# McIntosh Tweeters 1" Domes - $25 + ship



## Hirsh17 (Mar 2, 2010)

Not my eBay auction but this caught my eye:

McIntosh 1" Dome Tweeters

McIntosh Tweets. Didn't know they really made too many tweets. Did they outsource these from Vifa, Scan Speek, etc.? Does anybody know anything about them?

Might be a good pickup...


----------



## TrickyRicky (Apr 5, 2009)

You have to read the description. The cover is CUSTOM MADE with "MCINTOSH" molded on the cover. Does not mean they are made or have any connection with the actual McIntosh company.

I dont think McIntosh can do much, since someone can say "thats my last name and I wanted to customize my items".


----------



## mathman (Jun 15, 2005)

The description was taken from http://www.roger-russell.com/driverst.htm#d122 - the very last item on the page. So they appear, at a glance, to be legit McIntosh.


----------



## JJAZ (Feb 17, 2006)

The ad says the tweeters are made by Tonegen (Japan), so that part is easy to answer.

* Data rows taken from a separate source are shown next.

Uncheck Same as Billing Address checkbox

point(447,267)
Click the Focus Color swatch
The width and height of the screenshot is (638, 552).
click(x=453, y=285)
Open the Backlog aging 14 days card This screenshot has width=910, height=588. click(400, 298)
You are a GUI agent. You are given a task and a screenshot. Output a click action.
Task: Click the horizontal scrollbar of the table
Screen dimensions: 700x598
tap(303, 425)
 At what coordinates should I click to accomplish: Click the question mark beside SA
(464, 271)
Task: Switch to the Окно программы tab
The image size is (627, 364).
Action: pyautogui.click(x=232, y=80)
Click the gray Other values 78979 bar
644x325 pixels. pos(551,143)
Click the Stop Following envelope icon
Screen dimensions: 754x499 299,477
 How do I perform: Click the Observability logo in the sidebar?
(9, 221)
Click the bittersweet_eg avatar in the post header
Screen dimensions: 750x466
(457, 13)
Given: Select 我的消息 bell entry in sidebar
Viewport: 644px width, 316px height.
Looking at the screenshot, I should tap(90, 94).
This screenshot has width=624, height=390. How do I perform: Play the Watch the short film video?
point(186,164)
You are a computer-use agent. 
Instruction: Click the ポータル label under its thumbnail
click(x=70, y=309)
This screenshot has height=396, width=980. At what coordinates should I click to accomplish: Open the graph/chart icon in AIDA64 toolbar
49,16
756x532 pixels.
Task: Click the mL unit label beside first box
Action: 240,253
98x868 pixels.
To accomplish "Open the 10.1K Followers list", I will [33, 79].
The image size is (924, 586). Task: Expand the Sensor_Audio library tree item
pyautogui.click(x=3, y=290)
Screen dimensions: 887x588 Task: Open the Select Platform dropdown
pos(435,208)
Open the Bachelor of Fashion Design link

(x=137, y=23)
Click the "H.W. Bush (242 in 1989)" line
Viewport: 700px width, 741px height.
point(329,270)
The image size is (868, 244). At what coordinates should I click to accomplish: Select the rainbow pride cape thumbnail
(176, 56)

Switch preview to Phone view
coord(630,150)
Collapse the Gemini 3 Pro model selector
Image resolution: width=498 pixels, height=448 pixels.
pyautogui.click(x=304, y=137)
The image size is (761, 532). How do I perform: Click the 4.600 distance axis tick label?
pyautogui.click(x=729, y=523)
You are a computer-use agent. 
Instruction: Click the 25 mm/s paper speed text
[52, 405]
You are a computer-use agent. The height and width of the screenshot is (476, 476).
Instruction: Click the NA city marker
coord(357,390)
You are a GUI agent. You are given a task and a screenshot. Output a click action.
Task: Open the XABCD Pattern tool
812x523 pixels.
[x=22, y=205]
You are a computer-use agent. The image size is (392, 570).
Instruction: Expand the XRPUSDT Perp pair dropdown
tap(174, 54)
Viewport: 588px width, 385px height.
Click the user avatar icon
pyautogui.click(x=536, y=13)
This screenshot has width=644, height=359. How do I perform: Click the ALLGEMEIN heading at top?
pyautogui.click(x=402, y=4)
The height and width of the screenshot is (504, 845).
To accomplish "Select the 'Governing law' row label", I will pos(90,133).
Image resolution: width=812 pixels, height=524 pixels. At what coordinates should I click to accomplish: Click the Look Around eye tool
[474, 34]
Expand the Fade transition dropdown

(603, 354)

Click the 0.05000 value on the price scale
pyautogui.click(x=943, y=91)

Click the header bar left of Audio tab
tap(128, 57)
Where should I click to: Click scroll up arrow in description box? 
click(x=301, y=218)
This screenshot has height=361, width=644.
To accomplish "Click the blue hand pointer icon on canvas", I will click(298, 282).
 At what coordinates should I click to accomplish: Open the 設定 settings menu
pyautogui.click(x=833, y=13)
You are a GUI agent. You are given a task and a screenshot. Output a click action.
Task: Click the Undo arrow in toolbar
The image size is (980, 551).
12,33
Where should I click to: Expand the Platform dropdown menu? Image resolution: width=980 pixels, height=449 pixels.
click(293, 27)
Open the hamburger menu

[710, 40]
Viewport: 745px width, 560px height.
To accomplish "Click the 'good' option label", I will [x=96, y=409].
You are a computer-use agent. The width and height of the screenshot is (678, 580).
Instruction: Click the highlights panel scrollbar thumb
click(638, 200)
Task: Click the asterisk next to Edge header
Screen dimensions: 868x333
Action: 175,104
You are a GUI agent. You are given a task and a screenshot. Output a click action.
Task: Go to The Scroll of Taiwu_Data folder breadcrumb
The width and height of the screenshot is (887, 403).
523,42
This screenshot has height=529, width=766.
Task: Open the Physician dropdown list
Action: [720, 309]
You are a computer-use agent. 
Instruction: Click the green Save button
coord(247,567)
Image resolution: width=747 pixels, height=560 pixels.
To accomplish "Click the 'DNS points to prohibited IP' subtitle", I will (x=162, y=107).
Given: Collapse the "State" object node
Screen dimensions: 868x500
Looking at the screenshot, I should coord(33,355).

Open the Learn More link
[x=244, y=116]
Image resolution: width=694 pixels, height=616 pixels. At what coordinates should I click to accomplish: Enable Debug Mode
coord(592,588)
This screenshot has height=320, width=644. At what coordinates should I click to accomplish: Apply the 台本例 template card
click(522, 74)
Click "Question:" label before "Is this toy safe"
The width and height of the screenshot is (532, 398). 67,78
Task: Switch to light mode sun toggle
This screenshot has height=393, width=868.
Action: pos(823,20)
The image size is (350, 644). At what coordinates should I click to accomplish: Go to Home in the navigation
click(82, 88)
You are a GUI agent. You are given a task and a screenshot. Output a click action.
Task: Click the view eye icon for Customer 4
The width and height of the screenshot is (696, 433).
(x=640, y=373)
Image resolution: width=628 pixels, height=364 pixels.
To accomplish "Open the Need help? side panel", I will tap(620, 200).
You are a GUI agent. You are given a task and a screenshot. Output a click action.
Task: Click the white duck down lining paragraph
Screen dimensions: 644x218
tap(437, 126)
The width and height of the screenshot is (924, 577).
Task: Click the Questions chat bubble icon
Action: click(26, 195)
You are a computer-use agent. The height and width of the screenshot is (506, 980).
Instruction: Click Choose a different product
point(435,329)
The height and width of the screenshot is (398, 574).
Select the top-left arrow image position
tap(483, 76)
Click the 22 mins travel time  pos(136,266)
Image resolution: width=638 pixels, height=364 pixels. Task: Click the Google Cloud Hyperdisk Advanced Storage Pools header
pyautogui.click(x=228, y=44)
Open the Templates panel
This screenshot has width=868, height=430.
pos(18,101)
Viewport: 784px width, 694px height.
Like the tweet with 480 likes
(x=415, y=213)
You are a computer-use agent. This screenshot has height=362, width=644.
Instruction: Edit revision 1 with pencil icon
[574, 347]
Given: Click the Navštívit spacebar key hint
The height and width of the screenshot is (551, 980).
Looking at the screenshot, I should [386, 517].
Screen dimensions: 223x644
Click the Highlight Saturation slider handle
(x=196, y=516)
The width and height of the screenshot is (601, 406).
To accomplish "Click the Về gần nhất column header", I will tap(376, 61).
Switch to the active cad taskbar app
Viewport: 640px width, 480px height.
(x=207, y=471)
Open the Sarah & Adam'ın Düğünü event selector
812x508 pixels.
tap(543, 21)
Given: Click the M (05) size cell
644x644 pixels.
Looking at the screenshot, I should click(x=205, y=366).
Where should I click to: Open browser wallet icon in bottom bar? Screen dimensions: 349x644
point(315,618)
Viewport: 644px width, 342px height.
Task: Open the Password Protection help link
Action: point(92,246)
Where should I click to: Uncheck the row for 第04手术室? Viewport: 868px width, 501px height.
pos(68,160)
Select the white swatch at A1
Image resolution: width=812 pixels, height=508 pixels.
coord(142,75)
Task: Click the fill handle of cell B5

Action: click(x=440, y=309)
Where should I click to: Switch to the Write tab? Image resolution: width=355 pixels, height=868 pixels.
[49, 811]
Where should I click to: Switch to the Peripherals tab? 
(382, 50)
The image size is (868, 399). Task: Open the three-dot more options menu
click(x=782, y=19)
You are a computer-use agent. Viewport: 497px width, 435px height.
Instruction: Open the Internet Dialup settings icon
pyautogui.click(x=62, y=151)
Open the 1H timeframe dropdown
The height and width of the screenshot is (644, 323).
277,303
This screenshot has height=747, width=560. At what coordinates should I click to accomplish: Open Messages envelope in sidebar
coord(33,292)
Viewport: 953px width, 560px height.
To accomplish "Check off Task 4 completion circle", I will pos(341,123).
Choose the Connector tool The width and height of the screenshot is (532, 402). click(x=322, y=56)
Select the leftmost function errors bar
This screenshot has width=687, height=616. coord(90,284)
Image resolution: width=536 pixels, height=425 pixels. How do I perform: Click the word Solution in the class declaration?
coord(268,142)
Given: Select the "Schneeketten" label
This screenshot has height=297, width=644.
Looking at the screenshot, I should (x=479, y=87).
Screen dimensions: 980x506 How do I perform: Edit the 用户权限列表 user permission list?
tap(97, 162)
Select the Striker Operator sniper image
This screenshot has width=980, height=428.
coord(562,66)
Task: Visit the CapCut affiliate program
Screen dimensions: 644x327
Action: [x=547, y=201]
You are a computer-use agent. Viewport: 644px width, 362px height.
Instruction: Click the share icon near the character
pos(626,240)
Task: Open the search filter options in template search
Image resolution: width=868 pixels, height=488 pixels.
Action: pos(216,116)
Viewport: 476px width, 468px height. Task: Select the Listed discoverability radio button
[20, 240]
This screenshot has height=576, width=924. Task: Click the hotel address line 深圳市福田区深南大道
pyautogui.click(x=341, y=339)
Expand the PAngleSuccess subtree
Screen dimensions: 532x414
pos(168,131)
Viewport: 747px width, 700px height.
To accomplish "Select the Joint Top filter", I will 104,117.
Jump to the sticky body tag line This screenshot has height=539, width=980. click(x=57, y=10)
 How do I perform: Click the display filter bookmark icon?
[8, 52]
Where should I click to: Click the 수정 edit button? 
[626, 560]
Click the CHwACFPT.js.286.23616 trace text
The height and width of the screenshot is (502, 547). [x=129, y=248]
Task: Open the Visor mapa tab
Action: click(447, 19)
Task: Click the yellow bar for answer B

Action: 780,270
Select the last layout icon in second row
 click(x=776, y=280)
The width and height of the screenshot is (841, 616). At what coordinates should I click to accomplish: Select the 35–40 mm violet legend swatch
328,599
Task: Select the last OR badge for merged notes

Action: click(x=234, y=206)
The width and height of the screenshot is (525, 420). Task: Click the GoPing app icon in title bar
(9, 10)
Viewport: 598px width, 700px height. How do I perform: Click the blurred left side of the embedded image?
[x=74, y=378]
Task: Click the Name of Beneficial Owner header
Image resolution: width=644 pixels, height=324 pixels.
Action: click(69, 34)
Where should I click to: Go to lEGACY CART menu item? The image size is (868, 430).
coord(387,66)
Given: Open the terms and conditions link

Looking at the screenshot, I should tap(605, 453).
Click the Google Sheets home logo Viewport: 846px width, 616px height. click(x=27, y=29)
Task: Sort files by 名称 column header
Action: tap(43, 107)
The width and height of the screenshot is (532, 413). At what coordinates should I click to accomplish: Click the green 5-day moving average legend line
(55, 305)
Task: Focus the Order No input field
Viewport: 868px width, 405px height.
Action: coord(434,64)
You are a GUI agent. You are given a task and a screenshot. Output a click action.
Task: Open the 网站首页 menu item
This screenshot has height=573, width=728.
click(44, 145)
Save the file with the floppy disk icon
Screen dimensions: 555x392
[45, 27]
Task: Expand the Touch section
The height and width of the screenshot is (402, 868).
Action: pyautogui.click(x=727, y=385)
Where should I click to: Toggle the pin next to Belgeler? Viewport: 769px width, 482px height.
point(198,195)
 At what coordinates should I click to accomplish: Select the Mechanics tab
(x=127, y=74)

To my knowledge McIntosh has never produced tweeters on their own, but bought quite a lot of really cheap tweeters for their products :-(


----------



## rexroadj (Oct 31, 2008)

I have these from about 10+ yrs ago.....While they are not "made" by Mcintosh, they were used on a few of there old school designs and are great tweets. I have them in a set of bookshelfs with "mcintosh 5.25"s (vifa) and they are also pretty nice! I did run the tweets back when I first got them in my truck and they were also very appealing.....


----------